When you include bonds in your portfolio, you are adding diversity and offsetting potential risks to your investment. Consider these strategies as you prepare to begin bond trading.
Reduce overall investment risk
Stocks may go up over time, sometimes with spectacular results. But they can also stagnate, lose value, and, in rare cases, lose their worth altogether. Bonds can be a more secure way to maintain the value of your investment while still receiving acceptable returns, because the issuer has promised to repay 100% of the bond's face value.
There is still risk involved in your bond investments. Depending on the issuer, some bonds may have more risks than some stocks. It's possible the issuer will default on making interest payments. They may not be able to repay the face value of the bond, which means your investment is gone. In most cases, bonds tend to be a lower-risk (and therefore lower-return) investment than stocks.

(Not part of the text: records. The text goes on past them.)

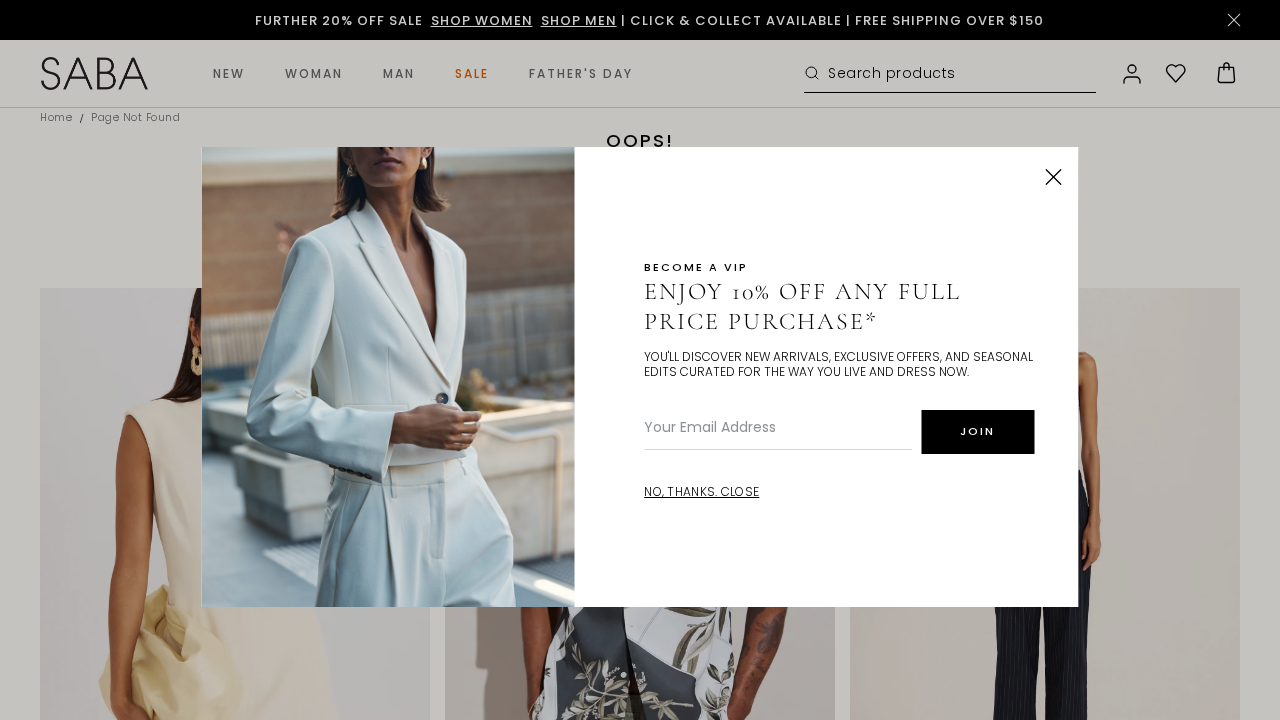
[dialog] (640, 360)
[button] (1054, 177)
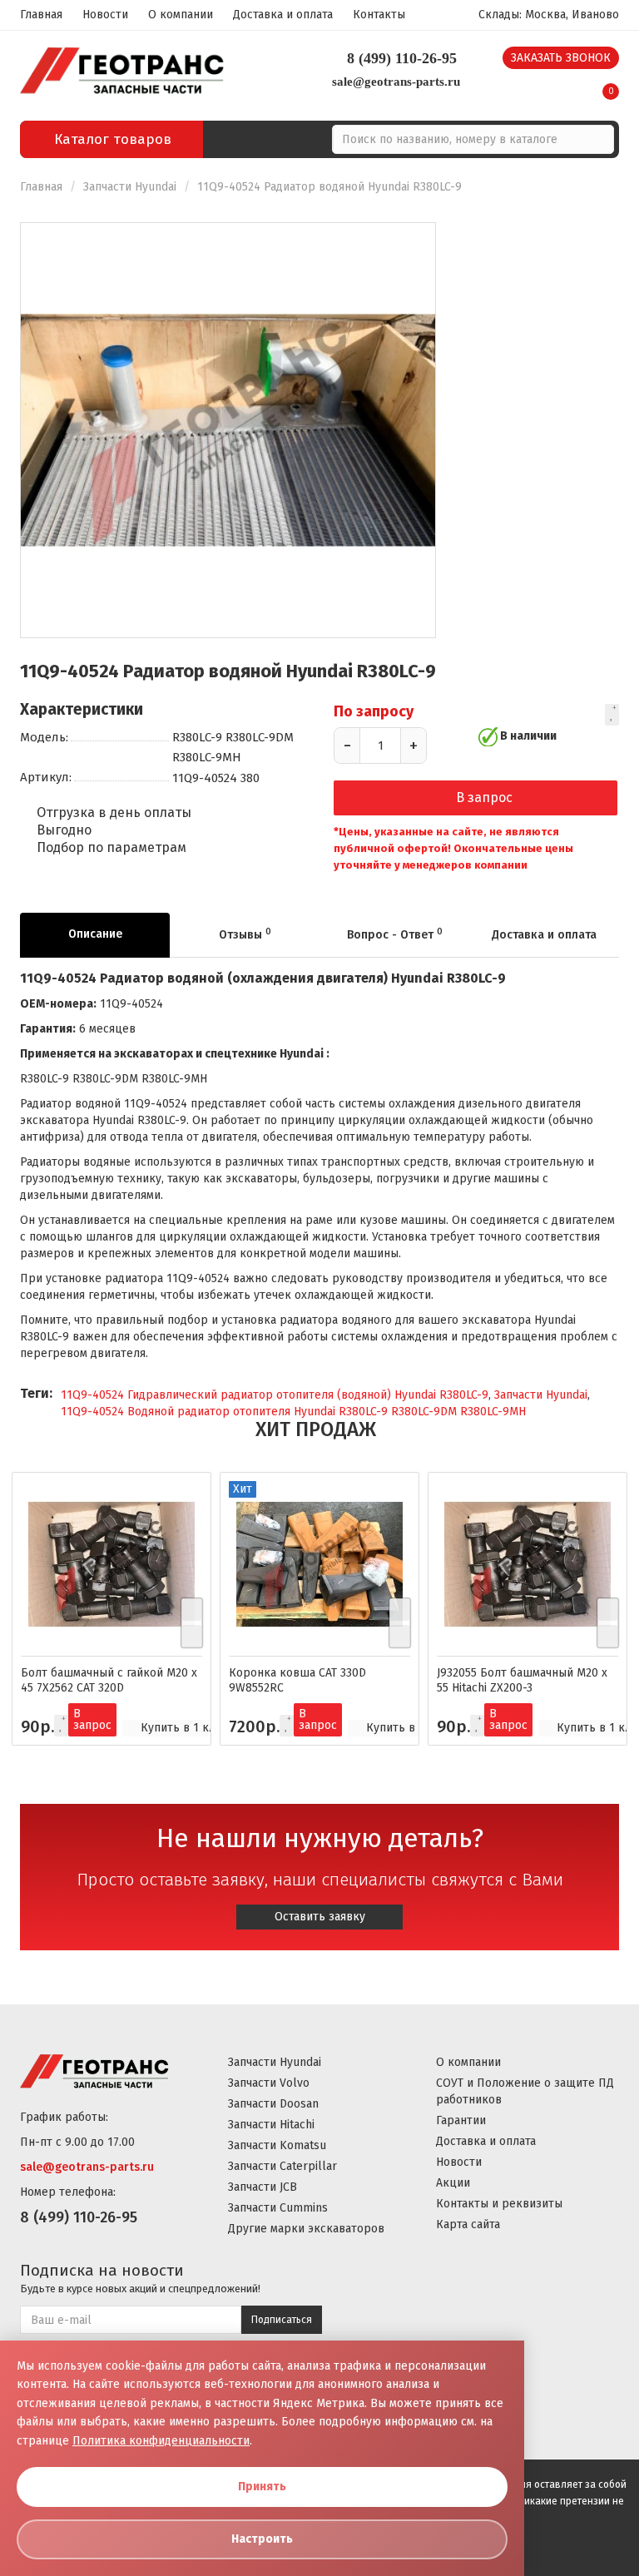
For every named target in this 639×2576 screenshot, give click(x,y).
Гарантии (461, 2120)
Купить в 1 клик (185, 1728)
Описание (95, 934)
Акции (453, 2183)
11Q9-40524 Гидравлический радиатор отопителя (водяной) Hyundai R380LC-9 (274, 1395)
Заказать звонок (561, 58)
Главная (41, 14)
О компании (180, 14)
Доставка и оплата (283, 14)
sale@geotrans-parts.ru (396, 81)
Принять (262, 2486)
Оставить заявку (320, 1917)
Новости (105, 14)
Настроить (262, 2539)
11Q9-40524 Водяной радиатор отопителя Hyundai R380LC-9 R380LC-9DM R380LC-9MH (293, 1411)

Practice asset allocation and the rule of 100
One way to reduce risk with your investment portfolio is asset allocation. Try the Rule of 100 strategy — subtract your age from 100 to find the percentage you should consider investing in stocks. For a 30-year-old, that means investing 70% of your assets in stocks (100-30) and the remainder, 30%, in bonds. As you grow older, the balance starts to tip the other way. At 55, the Rule of 100 encourages you to invest 45% of your assets in stocks and 55% in bonds. At 70, you might shift to 30% stocks and 70% bonds.
Invest with a shorter time horizon
For preserving capital and getting a return on your investments in a relatively short period of time (five years or less), bonds might be the right choice. You'll probably want to shift more investments into capital-preserving assets like bonds for financial goals like funding college.
Invest in bonds before and during retirement
As you near retirement, investing in bonds might reduce your exposure to the potential downside of the stock market. If all of your money is invested in stocks and the market is weak, you might not want to sell your shares, preferring instead to wait for a rebound. If you're retired, you may be forced to sell to meet your expenses.
With bonds, on the other hand, the interest you receive can provide a source of income that you use to pay your bills during retirement while preserving a known percentage of your investment capital. As a result, some investors choose to weight their portfolios more heavily toward bonds as retirement approaches.